**Data shown:**
──────────
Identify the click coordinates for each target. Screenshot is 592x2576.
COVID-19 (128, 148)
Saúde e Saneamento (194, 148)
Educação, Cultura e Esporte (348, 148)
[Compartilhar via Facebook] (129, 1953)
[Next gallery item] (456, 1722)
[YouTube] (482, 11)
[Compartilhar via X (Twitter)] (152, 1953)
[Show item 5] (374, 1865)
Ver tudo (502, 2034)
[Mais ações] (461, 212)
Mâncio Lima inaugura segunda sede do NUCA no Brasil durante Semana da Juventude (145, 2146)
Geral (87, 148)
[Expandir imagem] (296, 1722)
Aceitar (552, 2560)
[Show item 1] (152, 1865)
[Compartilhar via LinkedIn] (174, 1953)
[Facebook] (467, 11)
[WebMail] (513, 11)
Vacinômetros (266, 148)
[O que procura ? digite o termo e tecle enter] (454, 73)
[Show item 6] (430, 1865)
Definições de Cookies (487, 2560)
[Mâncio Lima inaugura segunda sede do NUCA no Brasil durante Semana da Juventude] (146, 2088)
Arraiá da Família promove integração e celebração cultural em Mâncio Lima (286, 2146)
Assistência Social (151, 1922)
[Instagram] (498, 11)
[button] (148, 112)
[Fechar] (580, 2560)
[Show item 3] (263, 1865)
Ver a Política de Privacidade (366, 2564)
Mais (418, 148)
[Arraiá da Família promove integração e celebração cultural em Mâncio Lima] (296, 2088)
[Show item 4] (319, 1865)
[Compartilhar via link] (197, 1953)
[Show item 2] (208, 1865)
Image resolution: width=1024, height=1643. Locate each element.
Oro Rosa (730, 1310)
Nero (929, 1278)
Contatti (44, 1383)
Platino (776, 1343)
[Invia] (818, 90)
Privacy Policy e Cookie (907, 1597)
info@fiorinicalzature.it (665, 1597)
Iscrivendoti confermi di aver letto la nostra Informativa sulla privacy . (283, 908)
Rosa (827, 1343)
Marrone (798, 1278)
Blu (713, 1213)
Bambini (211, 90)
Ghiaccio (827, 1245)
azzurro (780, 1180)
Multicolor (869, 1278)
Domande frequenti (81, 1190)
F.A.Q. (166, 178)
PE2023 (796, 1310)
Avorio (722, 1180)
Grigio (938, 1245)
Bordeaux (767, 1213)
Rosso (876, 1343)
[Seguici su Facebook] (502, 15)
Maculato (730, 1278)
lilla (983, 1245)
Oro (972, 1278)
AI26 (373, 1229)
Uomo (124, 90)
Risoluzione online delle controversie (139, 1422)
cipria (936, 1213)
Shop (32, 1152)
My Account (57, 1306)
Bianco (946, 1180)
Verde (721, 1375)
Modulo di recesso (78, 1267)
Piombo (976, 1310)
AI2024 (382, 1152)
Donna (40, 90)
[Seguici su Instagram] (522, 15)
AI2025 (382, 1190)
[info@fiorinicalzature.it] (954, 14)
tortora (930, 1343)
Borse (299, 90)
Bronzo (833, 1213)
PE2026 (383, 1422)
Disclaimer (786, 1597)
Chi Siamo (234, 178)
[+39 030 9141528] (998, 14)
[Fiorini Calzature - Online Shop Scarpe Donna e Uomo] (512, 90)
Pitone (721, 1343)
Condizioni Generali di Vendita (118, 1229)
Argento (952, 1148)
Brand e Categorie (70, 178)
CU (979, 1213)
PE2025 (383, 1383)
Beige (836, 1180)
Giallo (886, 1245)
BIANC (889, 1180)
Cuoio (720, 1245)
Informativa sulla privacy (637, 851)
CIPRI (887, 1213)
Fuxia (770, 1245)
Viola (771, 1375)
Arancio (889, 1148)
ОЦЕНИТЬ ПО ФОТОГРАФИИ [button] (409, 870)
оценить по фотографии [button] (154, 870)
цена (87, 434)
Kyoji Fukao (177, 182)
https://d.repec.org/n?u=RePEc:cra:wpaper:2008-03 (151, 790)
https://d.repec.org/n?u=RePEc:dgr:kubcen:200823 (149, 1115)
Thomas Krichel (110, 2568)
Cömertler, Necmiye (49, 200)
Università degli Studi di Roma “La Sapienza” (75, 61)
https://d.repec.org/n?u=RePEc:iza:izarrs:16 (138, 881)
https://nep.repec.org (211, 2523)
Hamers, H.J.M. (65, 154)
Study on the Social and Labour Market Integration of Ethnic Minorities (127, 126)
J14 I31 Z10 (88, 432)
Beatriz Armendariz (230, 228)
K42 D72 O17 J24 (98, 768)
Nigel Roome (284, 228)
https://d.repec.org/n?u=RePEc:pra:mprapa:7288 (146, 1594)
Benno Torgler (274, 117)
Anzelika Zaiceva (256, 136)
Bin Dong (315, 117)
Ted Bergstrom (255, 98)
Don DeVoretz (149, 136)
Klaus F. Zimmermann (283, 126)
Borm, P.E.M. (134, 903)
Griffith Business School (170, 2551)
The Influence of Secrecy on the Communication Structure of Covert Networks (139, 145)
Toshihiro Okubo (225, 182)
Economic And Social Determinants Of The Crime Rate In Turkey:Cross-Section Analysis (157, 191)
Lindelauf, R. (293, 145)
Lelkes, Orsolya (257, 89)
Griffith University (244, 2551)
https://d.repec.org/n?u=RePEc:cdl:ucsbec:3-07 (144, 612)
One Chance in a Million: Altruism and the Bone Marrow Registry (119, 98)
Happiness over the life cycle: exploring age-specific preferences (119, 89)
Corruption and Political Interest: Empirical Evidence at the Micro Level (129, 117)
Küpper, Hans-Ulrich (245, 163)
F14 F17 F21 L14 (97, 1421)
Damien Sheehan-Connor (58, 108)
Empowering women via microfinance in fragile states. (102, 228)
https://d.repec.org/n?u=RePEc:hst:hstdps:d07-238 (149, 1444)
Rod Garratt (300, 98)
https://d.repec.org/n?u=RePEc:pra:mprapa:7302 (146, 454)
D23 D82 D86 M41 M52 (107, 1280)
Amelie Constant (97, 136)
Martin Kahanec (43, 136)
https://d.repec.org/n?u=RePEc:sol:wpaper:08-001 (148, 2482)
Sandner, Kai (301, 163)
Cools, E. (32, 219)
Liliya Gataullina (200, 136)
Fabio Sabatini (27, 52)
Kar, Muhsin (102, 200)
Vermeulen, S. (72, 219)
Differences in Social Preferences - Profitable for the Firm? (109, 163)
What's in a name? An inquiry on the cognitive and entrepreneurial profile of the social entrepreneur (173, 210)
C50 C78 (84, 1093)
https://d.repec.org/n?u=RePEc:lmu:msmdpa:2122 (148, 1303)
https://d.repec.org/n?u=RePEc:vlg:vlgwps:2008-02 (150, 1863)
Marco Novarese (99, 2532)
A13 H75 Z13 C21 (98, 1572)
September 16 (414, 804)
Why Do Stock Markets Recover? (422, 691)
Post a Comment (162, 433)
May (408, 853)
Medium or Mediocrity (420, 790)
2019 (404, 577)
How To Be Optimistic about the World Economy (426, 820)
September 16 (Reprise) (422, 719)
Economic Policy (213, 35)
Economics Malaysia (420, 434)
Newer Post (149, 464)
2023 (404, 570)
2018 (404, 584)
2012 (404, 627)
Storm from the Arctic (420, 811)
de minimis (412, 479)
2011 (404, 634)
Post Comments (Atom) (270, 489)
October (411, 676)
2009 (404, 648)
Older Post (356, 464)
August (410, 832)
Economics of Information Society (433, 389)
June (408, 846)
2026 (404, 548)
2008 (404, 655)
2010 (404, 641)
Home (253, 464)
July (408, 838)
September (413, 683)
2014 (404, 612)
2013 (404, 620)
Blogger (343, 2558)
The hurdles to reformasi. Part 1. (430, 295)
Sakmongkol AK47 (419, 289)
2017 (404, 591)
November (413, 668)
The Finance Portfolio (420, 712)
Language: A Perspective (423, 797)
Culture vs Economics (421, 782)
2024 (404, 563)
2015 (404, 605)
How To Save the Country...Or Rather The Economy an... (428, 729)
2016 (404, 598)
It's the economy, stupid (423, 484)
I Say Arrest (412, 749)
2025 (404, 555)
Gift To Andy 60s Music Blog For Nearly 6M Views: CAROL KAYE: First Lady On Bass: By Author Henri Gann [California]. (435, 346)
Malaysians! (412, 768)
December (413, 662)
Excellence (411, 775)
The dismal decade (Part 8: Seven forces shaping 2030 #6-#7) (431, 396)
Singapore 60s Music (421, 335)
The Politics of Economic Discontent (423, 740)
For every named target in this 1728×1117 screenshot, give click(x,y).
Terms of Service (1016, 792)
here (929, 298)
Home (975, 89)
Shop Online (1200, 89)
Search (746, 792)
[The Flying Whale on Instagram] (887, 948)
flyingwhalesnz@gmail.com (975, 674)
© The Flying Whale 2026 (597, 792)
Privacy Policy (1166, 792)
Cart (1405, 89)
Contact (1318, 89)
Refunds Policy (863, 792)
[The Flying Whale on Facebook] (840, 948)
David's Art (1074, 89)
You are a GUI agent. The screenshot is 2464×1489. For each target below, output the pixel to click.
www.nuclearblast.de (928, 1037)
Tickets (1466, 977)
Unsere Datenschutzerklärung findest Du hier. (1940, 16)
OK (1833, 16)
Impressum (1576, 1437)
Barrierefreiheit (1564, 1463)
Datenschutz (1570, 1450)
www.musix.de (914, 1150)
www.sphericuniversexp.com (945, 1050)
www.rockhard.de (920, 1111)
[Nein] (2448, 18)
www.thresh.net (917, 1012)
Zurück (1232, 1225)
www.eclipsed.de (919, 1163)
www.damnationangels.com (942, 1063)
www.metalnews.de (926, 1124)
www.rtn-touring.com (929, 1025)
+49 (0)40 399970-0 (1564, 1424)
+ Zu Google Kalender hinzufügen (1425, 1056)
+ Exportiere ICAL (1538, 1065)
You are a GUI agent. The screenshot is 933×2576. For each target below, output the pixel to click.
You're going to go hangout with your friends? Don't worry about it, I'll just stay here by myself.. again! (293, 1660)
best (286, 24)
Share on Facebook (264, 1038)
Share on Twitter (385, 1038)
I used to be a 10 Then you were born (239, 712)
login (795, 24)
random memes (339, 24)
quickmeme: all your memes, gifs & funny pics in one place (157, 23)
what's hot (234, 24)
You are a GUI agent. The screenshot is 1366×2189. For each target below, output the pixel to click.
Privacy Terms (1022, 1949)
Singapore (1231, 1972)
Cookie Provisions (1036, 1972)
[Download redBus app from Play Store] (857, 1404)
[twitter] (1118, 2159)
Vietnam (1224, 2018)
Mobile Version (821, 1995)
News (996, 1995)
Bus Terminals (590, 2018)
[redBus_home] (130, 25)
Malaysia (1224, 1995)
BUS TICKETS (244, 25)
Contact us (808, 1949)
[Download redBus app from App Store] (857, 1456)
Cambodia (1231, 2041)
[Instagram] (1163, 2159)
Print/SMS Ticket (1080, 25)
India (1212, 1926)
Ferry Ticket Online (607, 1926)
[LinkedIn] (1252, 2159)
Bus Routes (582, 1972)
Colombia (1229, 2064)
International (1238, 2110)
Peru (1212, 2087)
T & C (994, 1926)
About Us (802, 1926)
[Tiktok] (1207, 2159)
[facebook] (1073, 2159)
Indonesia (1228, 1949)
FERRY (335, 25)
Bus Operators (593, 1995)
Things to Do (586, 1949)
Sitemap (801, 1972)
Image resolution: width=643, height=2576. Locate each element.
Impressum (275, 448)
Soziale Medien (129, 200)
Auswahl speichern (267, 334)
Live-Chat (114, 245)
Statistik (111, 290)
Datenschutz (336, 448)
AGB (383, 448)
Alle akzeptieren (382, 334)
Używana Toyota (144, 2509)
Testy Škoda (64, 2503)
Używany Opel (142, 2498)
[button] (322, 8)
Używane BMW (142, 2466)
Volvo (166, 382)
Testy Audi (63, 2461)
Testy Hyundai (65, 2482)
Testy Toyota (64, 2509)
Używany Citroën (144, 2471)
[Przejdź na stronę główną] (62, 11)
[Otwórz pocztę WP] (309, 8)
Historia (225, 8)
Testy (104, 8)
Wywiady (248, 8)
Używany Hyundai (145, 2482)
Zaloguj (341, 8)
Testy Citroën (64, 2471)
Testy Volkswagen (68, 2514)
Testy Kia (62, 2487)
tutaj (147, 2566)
──────────
**Aim of the task:** Search the material above for the word "Informativa", and return each line that holds it.

**Result below:**
Iscrivendoti confermi di aver letto la nostra Informativa sulla privacy . (283, 908)
Informativa sulla privacy (637, 851)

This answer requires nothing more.